Kabar (tak) mengejutkan kembali datang dari lembaga Komisi Pemberantasan Korupsi (KPK). Kamis (26/1) kemarin, di laman resminya (bisa baca di sini) KPK mengumumkan keempat tersangka kasus suap hakim Mahkamah Konstitusi (MK) telah ditangkap. Satu hakim, satu perantara serta sang penyuap dan sekretarisnya. Lembaga MK tempat yang mulia hakim yang ditersangkakan, pun bereaksi keesokan harinya dengan membentuk Majelis Kehormatan MK dan membebastugaskan sang hakim tersangka (bisa baca di sini).
Sontak segera riuh. Teori konspirasi pun bertebaran di sana sini. Entah rekaan, entah dongengan, entah kejadian yang sebenarnya. Media online pun yang perlu secepat mungkin menaikkan traffic, segera bergegas. Ini momen jangan terlewat. Jadilah yang terdepan, tercepat. Urusan kecermatan dan ketepatan berita serta efek yang ditimbulkannya biarlah apa kata nanti saja. Apalagi sang tersangka, seperti biasanya akan berdalih sedemikian rupa sebagaimana drama-drama terdahulu. Lebih banyak mana antara yang mengaku bersalah dengan yang menyangkal sedemikian rupa?
Buat saya yang jabatannya hanya pemirsa, ya tinggal tonton saja bagaimana kelanjutannya. Tinggal berhati-hati memilah, mana komentar yang menjernihkan, mana komentar yang mengkeruhkan.
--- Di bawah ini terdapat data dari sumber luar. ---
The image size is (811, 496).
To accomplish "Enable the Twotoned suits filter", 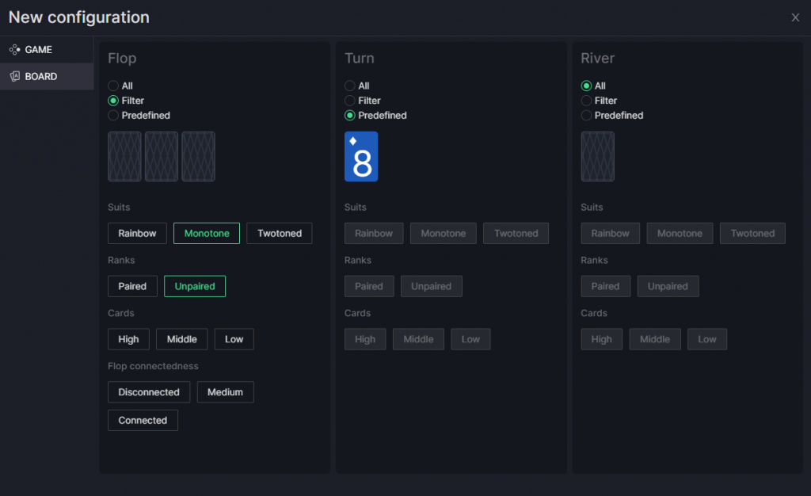I will [x=279, y=233].
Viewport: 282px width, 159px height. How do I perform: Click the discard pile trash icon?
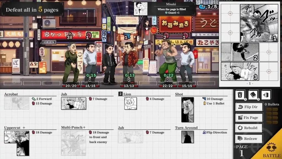click(x=240, y=94)
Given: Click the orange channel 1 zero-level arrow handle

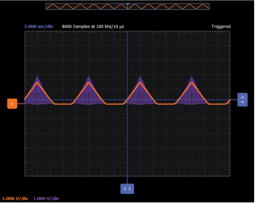Looking at the screenshot, I should [x=12, y=104].
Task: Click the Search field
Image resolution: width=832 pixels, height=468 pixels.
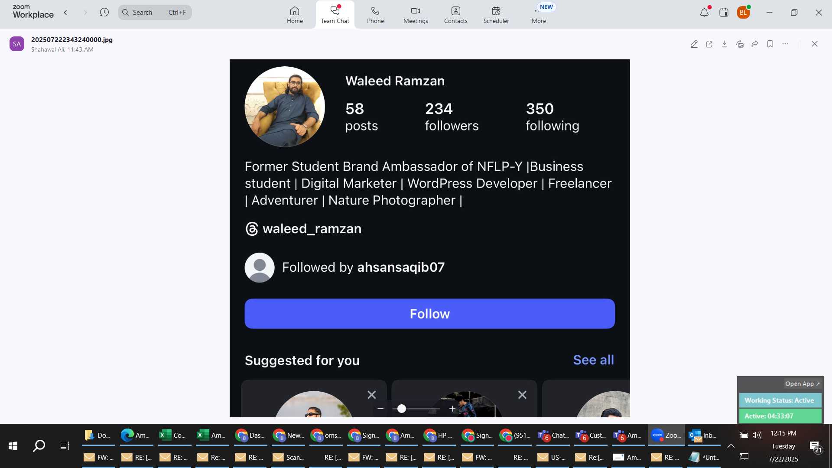Action: (155, 12)
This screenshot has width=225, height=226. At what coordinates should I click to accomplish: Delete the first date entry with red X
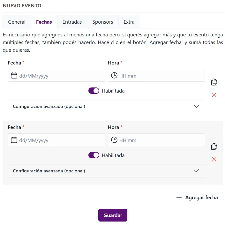pos(214,95)
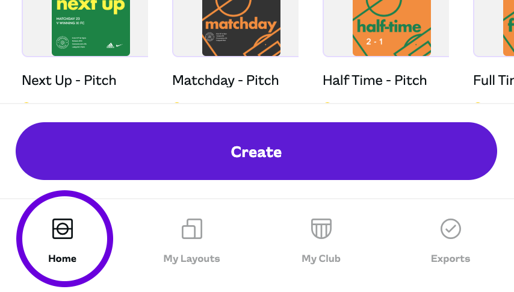Click the Half Time - Pitch title
514x292 pixels.
click(375, 81)
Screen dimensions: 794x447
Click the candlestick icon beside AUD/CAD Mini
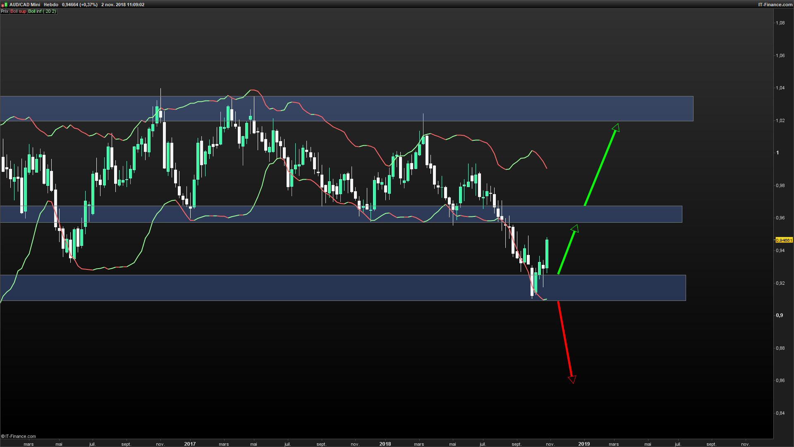coord(5,5)
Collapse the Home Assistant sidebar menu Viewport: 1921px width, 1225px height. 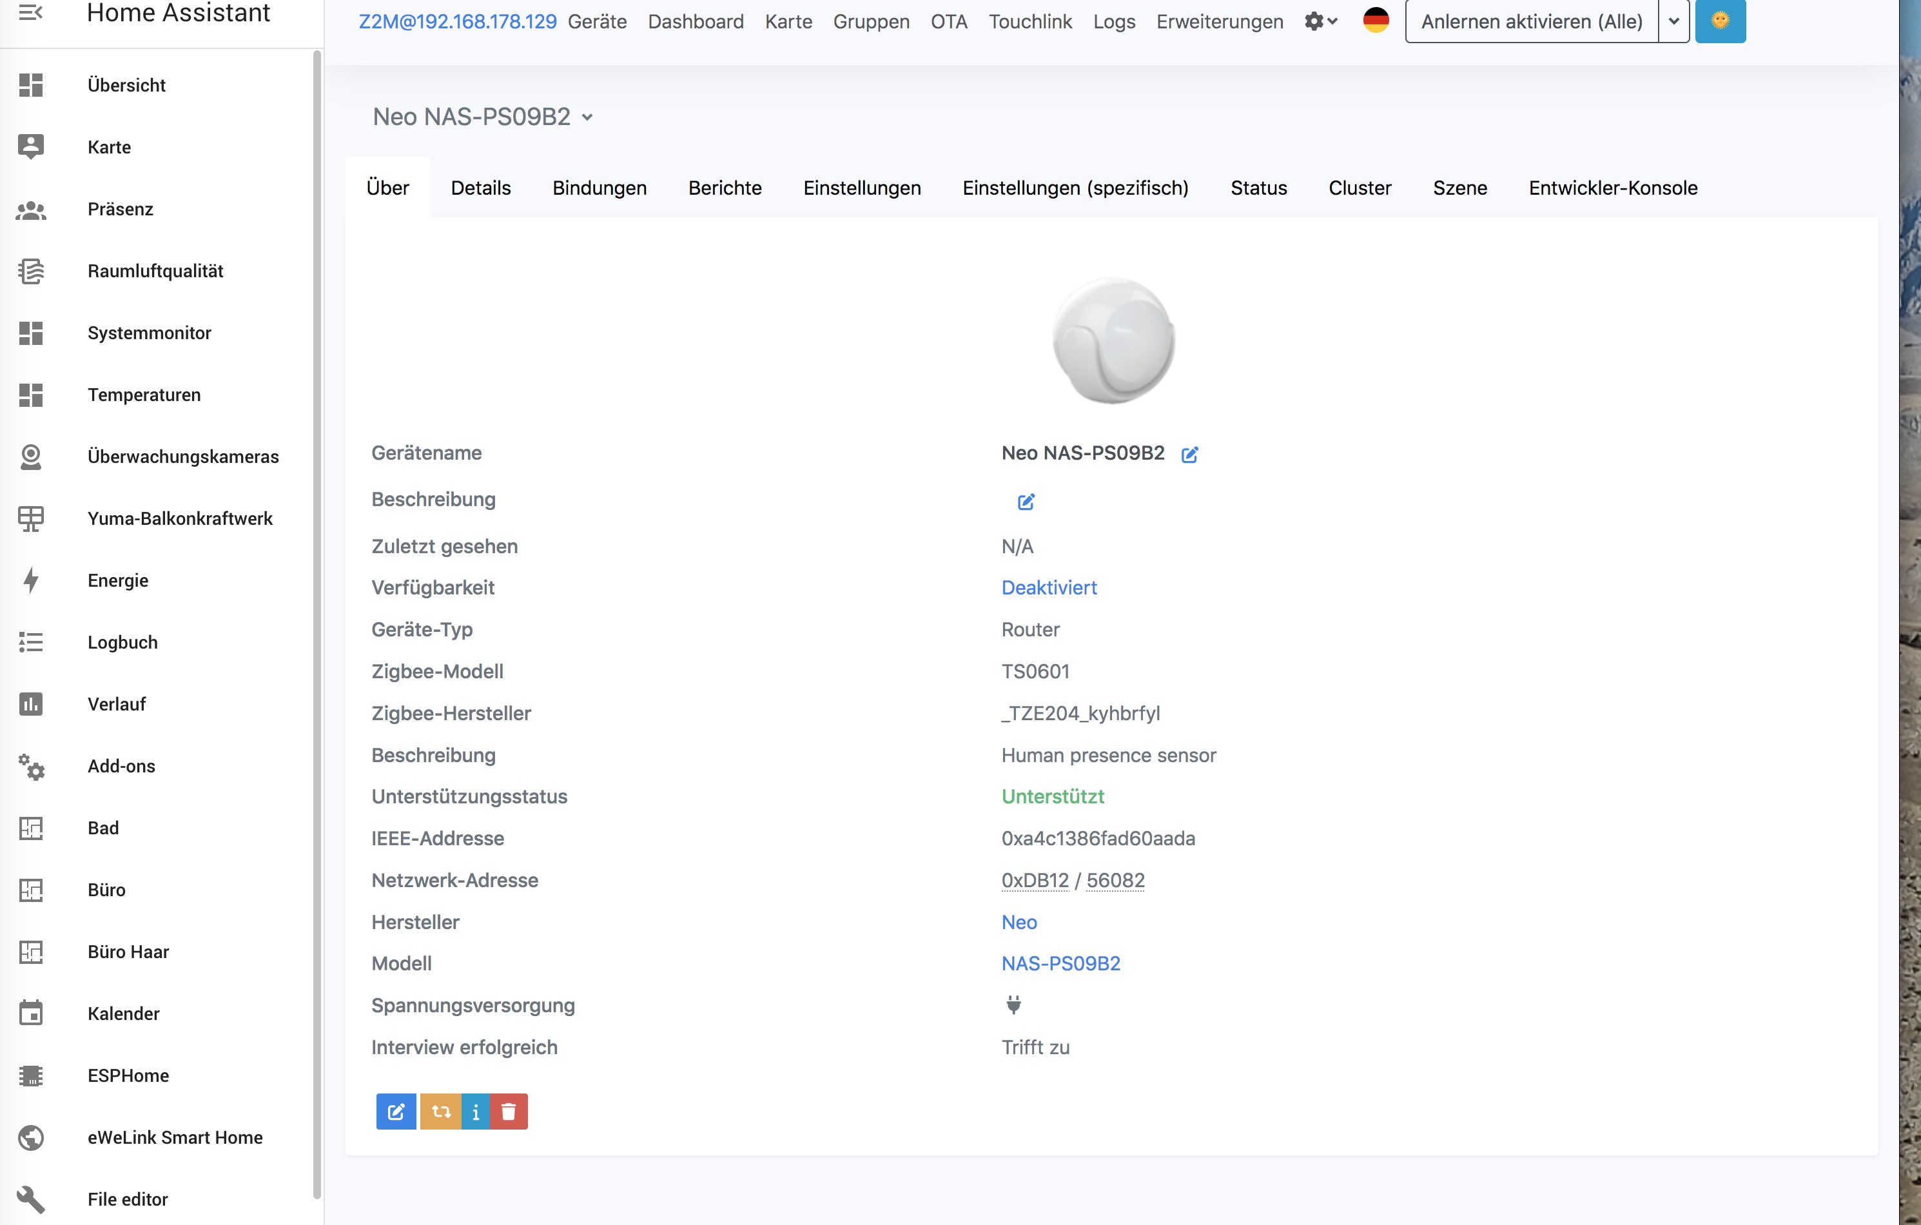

Buat saya yang hanya rakyat yang mendamba Indonesia bebas korupsi, kabar itu tentu saja perlu diapresiasi. Siapa saja dia sang pelaku koruptor itu, tangkap saja. Buka semua jaringannya, biar yang lain jera. Pun, kalau susah berharap para koruptor itu jera, setidaknya mereka berpikir sedemikian rupa lebih sulit dari biasanya. Namanya maling dan penangkap maling ya ibarat pembuat virus dengan pembuat anti virus.
Kalau ada yang mempermasalahkan cara penangkapan, bagi saya sih ya wajar-wajar saja. Mungkin yang mempermasalahkan adalah ia si saudara sang tersangka. Mungkin ia pernah mengenal sosok sang tersangka yang tak menampakkan wajah seorang koruptor. Mungkin ia berada di sisi yang merasa terpojokkan dengan tertangkapnya sang tersangka. Mungkin ia yang merasa khawatir bahwa siapa saja bisa ditangkap oleh KPK secara semena-mena sebagaimana tersangka. Atau mungkin juga jika ia percaya bahwa mereka yang relijius tak bakal melakukan perbuatan setercela koruptor. (Soal korelasi antara moralitas, agama dan korupsi, sila baca artikel ini).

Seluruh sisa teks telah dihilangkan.